Antes de começar essa entrevista, gostaria de agradecer ao cantor Netinho e toda sua produção, em especial a Tita.
Jornal Espalha Fato: Netinho, assim como outros cantores, você também começou cantando na noite de Salvador. Como surgiam os contratos/convites?
Netinho: Eu já tocava violão e sempre saía com amigos e com meus irmãos mais velhos. Um dia, num bar no Rio Vermelho, dei uma “canja” cantando algumas músicas e o dono do bar quis me contratar. Eu tinha 16 anos, acabara de entrar na Universidade de Engenharia (UCSAL), e aceitei o convite contra tudo e contra todos. Foi o início de tudo.
JEF: Em 1988, nascia em Salvador a Banda Beijo. Como você ficou sabendo dos testes para a banda que lhe levaria ao sucesso?
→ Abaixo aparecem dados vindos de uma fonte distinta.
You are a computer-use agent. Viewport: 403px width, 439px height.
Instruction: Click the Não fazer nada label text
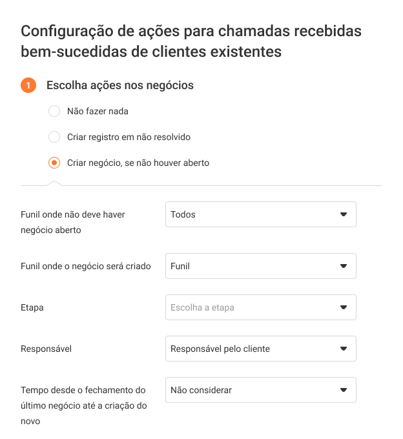click(98, 111)
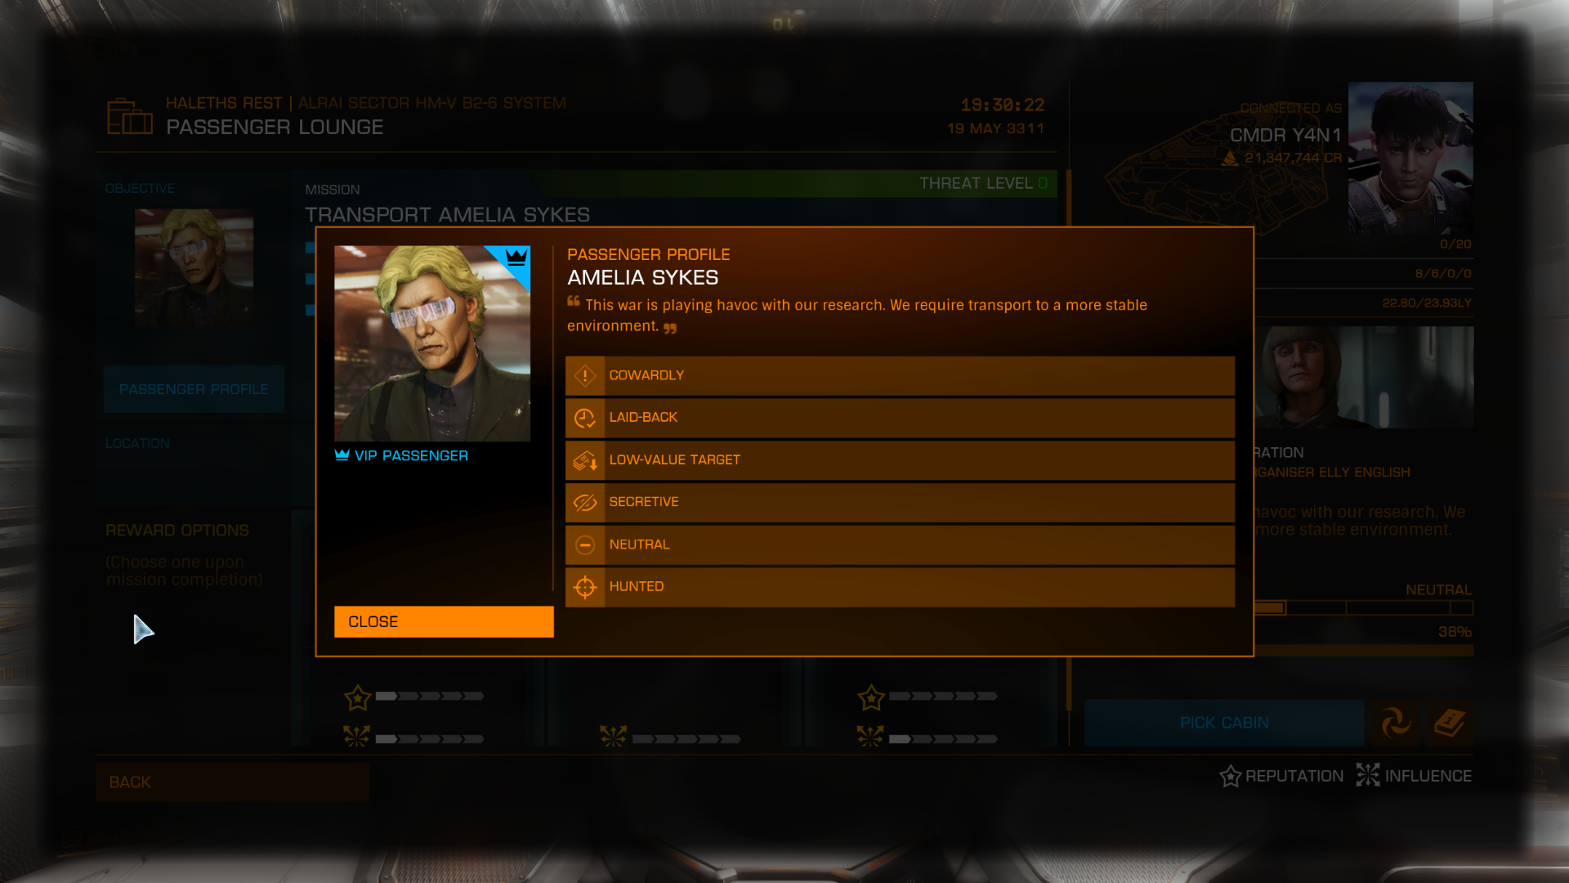
Task: Click Amelia Sykes profile portrait
Action: point(432,343)
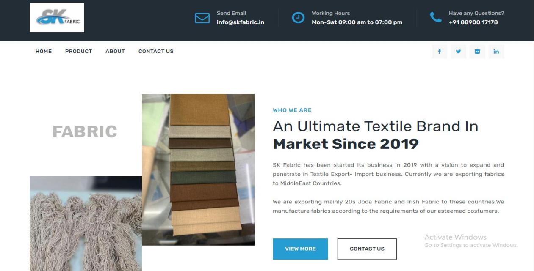Open the LinkedIn social icon

point(496,52)
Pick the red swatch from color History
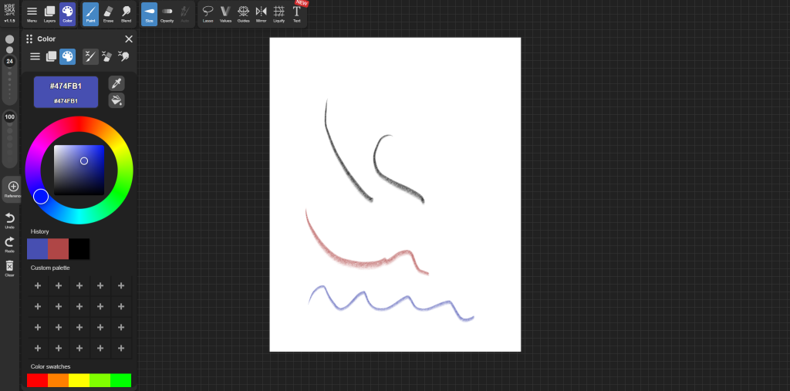The height and width of the screenshot is (391, 790). (59, 249)
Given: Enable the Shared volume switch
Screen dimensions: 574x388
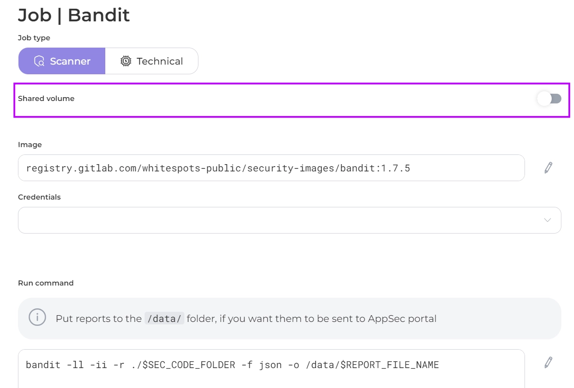Looking at the screenshot, I should pyautogui.click(x=549, y=99).
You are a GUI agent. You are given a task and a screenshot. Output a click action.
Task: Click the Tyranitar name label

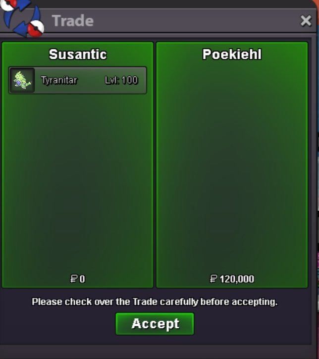click(59, 80)
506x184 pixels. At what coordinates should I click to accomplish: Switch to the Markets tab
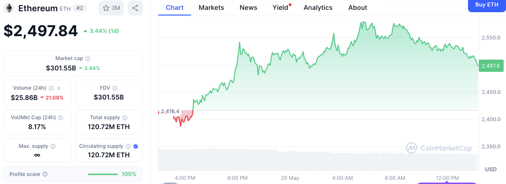coord(211,8)
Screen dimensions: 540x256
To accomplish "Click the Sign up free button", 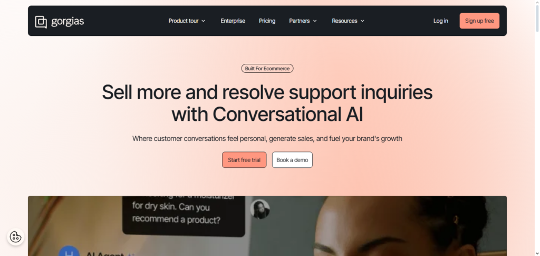I will click(479, 21).
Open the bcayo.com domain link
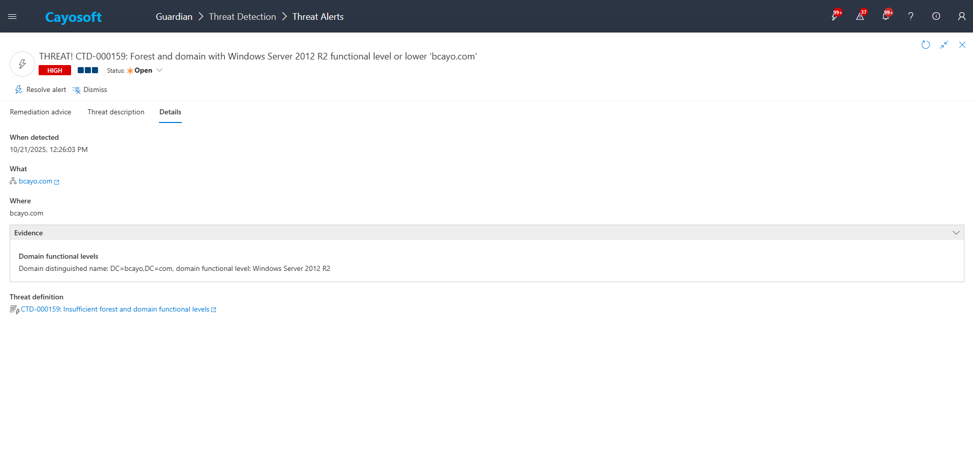The image size is (973, 462). (x=36, y=181)
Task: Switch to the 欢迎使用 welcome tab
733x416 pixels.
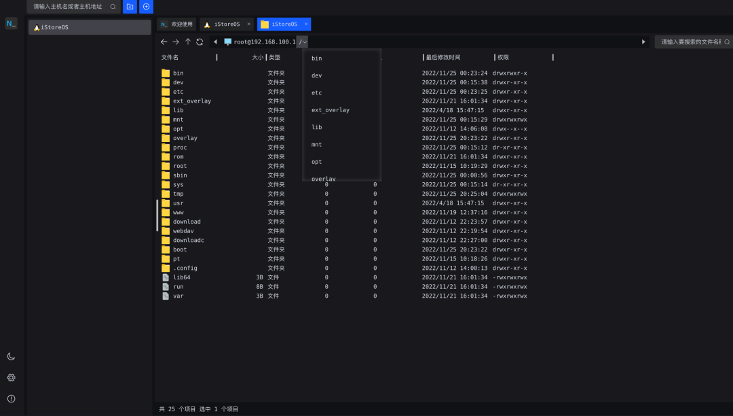Action: [176, 24]

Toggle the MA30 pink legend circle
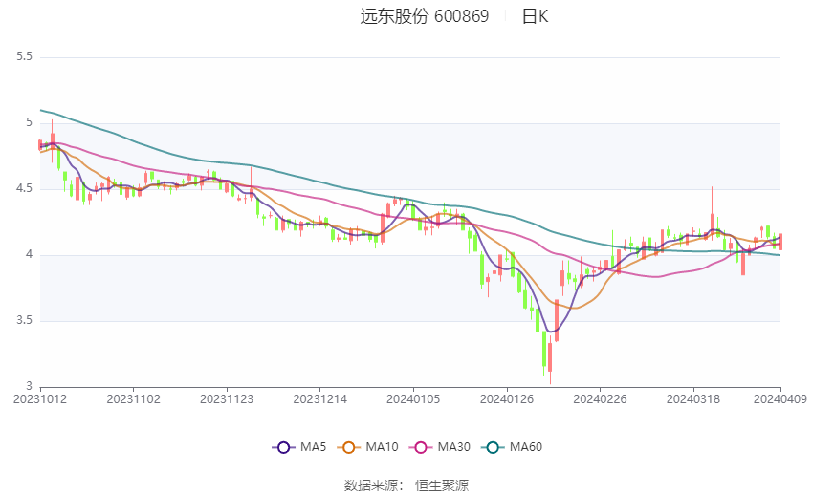tap(421, 447)
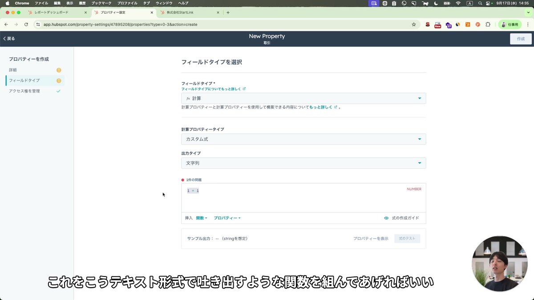Open the Field Type (フィールドタイプ) dropdown

point(304,98)
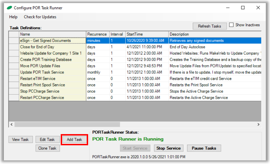Enable the Show Inactives checkbox
The image size is (270, 164).
(231, 25)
Foi verdade que você chegou a concorrer com Daniela Mercury e Ivete Sangalo pela vaga na banda?
Netinho: Fiquei sabendo dos testes através de amigos músicos da noite. Não sei se Ivete e Daniela fizeram teste para a Banda Beijo. Penso que não.
JEF: Depois de cinco anos de sucesso à frente da Banda Beijo, em 1993, você resolveu deixar a banda e seguir carreira solo. Já que a banda era sucesso por onde passava, por qual motivo você resolveu sair e seguir carreira solo?
Netinho: Foi depois de cinco anos à frente da Banda Beijo e o convite para a carreira solo partiu da diretoria da gravadora Polygram, hoje Universal Music. Eles tinham argumentos fortes e eu acreditava naquilo. Queriam investir na minha carreira e então me joguei. Felizmente, tudo deu muito certo. Já no meu primeiro CD solo, ganhei Disco Duplo de Platina pela vendagem superior a 500.000 cópias.
JEF: Lembro que no Recifolia de 1994, um dos melhores blocos era o Leque Moleque, (bloco que você puxava em Recife). Enquanto você puxava três dias de folia, a Ivete Sangalo puxava apenas um dia de bloco alternativo, chamado Adrenalina. Ao longo de sua carreira Ivete fez algumas participações em seus shows, mas como surgiu a amizade entre vocês?
Netinho: Surgiu naturalmente. Nos conhecemos no ambiente do show bizz e uma amizade nasceu. Por gostar muito de Ivete, sempre a convidava para dar canja em meus shows e passei o tour do CD “Netinho Ao Vivo” falando dela em todos os meus shows, onde quer que me apresentasse. Anos depois, participei de um CD da Banda Eva cantando a música “Química Perfeita” com Ivete, em português e espanhol.
JEF: Em 20 anos do movimento axé music, não só o ritmo, mas as letras das músicas mudaram muito, antes o axé tinham letras maravilhosas e hoje em dia temos na grande maioria das bandas temos apenas palavras que combinam ou com duplo sentido, qual a sua visão sobre essas duas versões de axé?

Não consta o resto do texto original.